Another: "Direct-to-consumer drug advertising ... distort doctor's prescribing behaviour [because patients demand the drugs in the ads]," yet "Clopidogrel came to market in 1999 with no advertising, and was used widely, with no advertising, until 2001. Then the drug company introduced television advertising, spending $350 million in total. Oddly, this had no impact on the number of people taking the drug..." Why is that odd? And even if an increase were measured in the number of people taking the drug, who's to say that not the physicians are influenced by these same ads on TV?

Tantalizingly, Goldacre makes sweeping, slandering statements about "conspiracy theorists" and denies being one. Google defines conspiracy as "a secret plan by a group to do something unlawful or harmful." This is precisely how Goldacre characterizes the pharmaceutical industry. Why doesn't he proudly assume the role of conspiracy theorist like Robert S. Mendelsohn called himself a "Medical Heretic"?

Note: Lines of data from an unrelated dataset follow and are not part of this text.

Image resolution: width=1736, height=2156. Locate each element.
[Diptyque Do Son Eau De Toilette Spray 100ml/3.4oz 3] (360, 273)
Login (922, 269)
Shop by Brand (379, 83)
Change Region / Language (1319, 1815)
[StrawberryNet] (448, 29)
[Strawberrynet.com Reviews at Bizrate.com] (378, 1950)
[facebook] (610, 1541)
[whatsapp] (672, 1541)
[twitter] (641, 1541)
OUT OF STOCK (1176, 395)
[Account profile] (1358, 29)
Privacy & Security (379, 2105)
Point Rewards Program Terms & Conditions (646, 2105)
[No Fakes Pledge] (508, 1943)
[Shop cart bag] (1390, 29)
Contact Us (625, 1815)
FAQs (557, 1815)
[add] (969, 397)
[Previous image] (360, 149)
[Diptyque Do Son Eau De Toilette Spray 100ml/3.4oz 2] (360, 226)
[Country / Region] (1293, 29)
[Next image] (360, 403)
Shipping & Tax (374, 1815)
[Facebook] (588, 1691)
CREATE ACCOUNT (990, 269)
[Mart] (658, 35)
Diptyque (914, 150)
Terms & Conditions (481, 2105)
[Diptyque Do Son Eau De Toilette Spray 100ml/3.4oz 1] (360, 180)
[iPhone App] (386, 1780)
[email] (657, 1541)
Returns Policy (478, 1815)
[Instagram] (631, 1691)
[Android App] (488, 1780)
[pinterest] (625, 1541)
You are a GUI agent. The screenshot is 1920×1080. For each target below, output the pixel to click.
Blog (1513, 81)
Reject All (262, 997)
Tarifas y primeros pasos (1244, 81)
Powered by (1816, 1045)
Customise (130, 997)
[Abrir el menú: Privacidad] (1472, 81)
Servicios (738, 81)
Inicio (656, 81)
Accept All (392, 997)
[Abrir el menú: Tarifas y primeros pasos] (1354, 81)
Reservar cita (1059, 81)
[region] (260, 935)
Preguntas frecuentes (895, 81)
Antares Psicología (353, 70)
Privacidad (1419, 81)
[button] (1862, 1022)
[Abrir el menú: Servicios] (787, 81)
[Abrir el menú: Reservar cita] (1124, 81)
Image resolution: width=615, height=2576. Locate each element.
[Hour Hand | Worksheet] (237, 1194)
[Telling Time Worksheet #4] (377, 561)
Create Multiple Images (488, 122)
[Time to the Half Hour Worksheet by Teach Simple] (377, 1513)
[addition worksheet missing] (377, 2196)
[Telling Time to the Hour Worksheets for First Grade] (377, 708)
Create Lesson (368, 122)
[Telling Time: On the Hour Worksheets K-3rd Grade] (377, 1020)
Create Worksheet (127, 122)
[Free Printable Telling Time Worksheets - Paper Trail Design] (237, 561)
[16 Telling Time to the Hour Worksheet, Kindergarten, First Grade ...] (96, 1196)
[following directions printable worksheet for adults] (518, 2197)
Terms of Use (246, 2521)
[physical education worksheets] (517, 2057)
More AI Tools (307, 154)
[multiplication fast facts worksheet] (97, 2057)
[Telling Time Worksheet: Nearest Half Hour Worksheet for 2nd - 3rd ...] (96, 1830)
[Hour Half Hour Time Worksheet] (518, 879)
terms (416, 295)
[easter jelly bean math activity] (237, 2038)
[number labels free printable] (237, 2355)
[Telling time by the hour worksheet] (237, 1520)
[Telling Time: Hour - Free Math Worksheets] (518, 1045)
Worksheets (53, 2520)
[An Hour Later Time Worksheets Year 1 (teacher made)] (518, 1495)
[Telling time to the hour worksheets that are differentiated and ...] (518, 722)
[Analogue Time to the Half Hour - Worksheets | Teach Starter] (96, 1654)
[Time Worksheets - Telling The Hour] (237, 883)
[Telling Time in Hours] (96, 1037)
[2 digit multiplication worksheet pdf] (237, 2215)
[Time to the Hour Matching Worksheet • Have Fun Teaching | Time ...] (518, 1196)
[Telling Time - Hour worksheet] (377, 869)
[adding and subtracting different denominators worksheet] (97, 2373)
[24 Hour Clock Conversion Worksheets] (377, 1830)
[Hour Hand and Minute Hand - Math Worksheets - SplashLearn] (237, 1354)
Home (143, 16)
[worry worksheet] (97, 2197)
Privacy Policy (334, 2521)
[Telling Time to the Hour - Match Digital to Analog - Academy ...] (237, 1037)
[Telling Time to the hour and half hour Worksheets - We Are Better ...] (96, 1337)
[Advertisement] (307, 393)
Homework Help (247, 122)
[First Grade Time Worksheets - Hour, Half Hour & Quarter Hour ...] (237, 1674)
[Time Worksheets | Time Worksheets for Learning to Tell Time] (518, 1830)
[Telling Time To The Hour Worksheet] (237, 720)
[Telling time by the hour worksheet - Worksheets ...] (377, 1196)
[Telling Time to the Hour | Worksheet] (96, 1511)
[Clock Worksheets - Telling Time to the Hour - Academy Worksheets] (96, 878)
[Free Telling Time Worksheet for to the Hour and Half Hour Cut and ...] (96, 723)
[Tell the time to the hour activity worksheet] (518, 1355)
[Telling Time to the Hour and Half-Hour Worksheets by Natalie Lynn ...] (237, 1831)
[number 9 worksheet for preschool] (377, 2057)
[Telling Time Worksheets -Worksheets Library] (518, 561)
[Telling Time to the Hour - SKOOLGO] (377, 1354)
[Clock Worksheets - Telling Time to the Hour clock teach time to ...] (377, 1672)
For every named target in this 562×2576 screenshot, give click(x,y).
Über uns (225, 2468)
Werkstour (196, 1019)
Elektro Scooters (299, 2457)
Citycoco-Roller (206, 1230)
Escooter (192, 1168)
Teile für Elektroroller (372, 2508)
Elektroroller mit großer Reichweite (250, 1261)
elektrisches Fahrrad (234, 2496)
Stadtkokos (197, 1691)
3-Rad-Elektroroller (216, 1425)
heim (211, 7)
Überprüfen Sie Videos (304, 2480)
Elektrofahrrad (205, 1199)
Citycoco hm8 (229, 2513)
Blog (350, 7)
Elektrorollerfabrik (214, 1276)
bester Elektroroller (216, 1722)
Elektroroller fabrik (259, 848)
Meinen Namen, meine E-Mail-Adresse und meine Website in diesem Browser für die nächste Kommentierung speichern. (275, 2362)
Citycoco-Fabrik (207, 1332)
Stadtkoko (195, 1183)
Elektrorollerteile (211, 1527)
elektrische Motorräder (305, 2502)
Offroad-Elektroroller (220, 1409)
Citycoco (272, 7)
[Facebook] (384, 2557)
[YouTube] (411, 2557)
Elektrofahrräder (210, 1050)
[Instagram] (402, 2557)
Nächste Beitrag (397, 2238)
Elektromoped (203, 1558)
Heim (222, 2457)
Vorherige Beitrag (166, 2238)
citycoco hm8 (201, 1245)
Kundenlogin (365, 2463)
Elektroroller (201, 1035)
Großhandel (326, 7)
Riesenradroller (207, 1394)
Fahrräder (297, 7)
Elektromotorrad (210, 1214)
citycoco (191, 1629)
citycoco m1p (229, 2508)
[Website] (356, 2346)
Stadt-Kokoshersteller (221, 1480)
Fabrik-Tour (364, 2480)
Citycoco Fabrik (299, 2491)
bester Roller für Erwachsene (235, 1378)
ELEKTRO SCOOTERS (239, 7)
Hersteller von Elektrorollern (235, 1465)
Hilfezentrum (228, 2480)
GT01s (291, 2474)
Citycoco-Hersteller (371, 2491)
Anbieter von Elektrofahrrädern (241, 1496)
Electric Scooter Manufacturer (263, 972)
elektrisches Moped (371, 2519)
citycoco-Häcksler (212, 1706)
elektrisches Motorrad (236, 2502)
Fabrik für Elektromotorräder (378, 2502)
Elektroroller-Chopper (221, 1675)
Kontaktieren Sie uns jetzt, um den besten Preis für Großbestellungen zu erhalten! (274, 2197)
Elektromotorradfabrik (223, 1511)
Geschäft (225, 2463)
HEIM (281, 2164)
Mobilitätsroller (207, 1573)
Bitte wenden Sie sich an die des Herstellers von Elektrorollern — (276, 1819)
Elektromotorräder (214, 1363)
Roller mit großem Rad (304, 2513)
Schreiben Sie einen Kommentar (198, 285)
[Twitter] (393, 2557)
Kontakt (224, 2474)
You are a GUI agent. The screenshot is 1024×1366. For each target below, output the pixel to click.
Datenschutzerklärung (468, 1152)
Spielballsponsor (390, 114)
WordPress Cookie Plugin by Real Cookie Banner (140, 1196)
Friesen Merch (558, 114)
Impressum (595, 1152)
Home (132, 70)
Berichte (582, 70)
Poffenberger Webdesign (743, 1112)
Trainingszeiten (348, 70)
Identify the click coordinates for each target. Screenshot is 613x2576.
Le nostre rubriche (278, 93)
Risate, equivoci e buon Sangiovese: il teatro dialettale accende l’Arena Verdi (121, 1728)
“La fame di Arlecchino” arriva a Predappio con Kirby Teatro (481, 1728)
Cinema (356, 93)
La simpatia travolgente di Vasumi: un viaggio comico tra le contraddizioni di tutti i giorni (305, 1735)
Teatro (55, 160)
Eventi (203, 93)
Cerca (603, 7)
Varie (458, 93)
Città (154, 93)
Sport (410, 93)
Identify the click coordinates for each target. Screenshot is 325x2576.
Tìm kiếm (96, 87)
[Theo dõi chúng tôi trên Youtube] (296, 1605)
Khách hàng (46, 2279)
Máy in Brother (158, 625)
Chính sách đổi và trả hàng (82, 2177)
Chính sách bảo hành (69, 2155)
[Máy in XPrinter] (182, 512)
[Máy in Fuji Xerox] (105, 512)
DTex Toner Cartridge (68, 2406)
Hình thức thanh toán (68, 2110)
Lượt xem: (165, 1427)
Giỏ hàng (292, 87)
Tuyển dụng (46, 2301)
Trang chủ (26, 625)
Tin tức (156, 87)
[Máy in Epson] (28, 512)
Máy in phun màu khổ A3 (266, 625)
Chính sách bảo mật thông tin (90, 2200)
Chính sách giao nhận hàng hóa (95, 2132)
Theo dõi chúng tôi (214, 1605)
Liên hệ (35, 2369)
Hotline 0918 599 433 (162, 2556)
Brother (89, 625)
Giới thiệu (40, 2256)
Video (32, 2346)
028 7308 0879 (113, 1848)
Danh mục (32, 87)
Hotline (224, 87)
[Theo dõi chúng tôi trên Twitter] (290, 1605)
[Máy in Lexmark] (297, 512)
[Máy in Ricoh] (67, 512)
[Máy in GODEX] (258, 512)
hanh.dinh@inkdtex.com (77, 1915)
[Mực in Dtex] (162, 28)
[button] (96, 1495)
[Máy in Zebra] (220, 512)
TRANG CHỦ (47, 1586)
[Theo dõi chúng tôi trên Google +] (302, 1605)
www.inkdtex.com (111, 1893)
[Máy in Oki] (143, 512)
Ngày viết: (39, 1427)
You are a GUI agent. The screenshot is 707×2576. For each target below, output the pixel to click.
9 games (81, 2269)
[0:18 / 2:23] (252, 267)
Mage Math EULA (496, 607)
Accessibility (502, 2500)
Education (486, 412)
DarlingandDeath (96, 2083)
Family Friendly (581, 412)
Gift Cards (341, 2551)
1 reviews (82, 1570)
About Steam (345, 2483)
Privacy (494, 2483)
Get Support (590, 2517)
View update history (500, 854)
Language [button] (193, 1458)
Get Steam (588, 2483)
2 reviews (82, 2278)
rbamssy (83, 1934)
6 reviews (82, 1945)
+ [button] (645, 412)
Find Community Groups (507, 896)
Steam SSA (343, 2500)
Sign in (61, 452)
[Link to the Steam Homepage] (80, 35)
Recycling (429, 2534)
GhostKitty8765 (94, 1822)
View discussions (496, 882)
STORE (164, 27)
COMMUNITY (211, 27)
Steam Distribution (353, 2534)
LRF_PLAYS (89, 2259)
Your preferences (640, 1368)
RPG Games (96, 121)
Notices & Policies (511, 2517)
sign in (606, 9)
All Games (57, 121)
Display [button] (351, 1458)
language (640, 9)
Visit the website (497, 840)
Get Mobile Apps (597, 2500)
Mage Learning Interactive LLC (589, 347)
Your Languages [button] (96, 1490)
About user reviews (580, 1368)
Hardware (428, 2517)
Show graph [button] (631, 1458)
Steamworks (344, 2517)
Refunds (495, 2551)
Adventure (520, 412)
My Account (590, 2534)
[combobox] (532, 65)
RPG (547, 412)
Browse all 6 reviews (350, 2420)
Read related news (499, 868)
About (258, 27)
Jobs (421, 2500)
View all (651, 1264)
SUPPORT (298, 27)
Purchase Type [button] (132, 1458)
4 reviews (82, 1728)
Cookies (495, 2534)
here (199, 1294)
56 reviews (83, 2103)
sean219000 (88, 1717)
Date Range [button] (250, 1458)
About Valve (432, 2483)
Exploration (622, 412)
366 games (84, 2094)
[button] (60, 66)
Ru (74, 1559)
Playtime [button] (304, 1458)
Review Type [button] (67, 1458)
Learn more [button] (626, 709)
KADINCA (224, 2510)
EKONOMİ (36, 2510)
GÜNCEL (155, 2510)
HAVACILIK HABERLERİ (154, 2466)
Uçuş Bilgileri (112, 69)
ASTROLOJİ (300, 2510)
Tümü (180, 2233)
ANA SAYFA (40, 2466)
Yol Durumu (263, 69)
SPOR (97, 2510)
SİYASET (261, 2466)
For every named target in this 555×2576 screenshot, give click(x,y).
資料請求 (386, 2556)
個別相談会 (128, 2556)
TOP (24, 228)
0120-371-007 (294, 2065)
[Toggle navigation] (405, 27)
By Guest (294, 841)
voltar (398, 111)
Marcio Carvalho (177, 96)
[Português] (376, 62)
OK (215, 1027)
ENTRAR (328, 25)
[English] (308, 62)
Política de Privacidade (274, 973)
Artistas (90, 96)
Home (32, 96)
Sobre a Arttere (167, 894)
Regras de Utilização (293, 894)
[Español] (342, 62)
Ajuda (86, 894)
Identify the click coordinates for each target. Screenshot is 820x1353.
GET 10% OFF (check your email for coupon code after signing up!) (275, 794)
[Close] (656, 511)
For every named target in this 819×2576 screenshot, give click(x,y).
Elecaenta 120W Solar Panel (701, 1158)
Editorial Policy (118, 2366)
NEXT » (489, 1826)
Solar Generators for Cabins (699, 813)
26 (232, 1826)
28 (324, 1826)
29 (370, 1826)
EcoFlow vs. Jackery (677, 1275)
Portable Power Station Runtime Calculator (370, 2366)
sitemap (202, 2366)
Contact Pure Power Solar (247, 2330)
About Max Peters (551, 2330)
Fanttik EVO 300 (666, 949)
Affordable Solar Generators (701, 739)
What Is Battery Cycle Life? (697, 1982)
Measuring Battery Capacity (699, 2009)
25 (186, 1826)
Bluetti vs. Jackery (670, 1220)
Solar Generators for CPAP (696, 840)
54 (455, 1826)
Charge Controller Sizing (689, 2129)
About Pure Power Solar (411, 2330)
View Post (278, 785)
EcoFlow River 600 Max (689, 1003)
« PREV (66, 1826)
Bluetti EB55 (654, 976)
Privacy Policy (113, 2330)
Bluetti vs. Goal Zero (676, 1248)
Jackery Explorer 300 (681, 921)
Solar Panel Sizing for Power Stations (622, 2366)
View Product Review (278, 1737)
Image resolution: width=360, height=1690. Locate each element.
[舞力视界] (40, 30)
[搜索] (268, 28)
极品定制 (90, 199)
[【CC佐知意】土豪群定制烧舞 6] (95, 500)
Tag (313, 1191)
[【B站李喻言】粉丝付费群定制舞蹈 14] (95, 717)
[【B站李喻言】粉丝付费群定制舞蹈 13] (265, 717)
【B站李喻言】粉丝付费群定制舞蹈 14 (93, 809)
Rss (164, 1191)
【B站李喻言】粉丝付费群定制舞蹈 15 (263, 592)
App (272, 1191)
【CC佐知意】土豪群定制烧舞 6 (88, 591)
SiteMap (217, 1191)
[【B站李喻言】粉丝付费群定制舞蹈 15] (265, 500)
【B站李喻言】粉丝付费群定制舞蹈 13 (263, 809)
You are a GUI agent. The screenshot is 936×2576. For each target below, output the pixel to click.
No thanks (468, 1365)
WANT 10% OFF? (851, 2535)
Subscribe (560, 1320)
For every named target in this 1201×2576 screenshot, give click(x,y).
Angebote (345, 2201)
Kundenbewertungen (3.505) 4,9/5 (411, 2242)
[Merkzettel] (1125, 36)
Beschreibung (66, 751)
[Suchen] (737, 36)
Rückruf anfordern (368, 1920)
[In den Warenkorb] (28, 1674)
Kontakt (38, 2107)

But Goldacre's most glaring inconsistency is in lashing out at the pharmaceutical industry while not questioning modern medicine's reliance on pills. He opposes testing drugs against placebos in spite of the fact that placebos regularly outperform active drugs. What better indication can there be that it is time to overthrow the pill-for-ill paradigm? He accuses us: "[A] lot of patients have been persuaded ... that pills fix things." Haven't physicians been persuaded of the same? A person who is sick, disabled, elderly, or dying is more likely to realize that what he needs is hands-on care than the physician, for the simple reason that the physician's profession is prescribing pills, not providing hands-on care.

To illustrate how naive even an insightful physician can be, I close with the following quote from the book: "Each person with schizophrenia ... may find that serious relapses damage their lives, costing them their home, job or friendships, and so they might choose to tolerate some side effects..." Since when are people with the presumed condition of schizophrenia free to make their own drug choices? What are their "relapses" other than withdrawal from drugs they never should have been prescribed? What can damage their lives more than the disabling and disfiguring consequences of psychiatric drugs? Did ever a grosser medical understatement make it into print than calling the consequences of this poisoning "some side effects"? And how many people drugged for "schizophrenia" have "homes, jobs, or friendships"? Really now, Benny, get a life -- but not mine.